I think you'r experience as an engineer has biased your view. For example number 3 with your engineering experience you might think that but ultimately it's the engineering team that has to deal with the scaling not you.

Your incentives are to scale everything back to meet dead lines while the engineers incentive is to make every thing work so that when it goes live they don't get called into a meeting to be thrown under the bus. As the only one that actually produces something that can be criticised at the end of the day the engineers incentive is naturally to minimise that.

The problems that arise from this are not people problems, its not a problem with the engineers spinning stereotypes or pm being bad faith its a problem with incentives being aligned agains't each other.

Except that it's not a problem it's everything working as intended, the higher ups want pm and engineering to have it out with each other as they see that as checks and balances.



As mostly an engineer (though I've spent time as a tech/team lead and engineering manager in the past), I think you've missed the point.

Most of the things will not need to be "scaled" at all.

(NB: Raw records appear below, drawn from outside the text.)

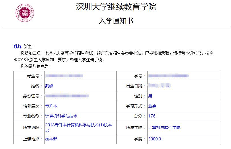Screen dimensions: 231x149
Task: Click the 学习形式 value 业余
Action: pos(152,106)
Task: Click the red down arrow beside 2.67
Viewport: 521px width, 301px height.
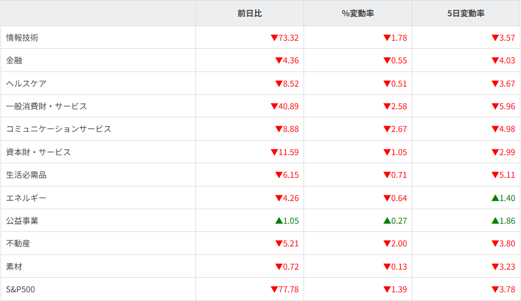Action: click(387, 129)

Ever.

As an engineer, I mostly struggle to come up with a simple solution while accommodating all the crappy, leaky abstractions in the rest of the code: that's the hard part of the job. And 20 years in, I still wonder why people think it's smarter to introduce seventeen layers of abstractions for things that have one or at most two implementations, but that's what they do.


> I still wonder why people think it's smarter to introduce seventeen layers of abstractions for things that have one or at most two implementations

Tell me you are a Java dev without telling me you are a Java dev. :)

(While I know it's not just Java with this problem, my personal experience is that Java is the worst.)


> Tell me you are a Java dev without telling me you are a Java dev. :)

FWIW, I am not :)


Indeed, concern about how well your product might scale to handle high load and use of umpteen layers of abstraction sounds somewhat contradictory to me! (I'd also say most scaling problems aren't necessarily all that hard to solve, but having some idea of what limits might be hit fairly quickly if there was an anticipated need to grow the userbase is a pretty key part of building SaaS platforms. Even single user apps can suffer from scaling issues if suddenly they're expected to deal with far more data than anyone had bothered testing with. Allowing the engineering team, including QA, time to assess potential scaling issues is surely the first step.)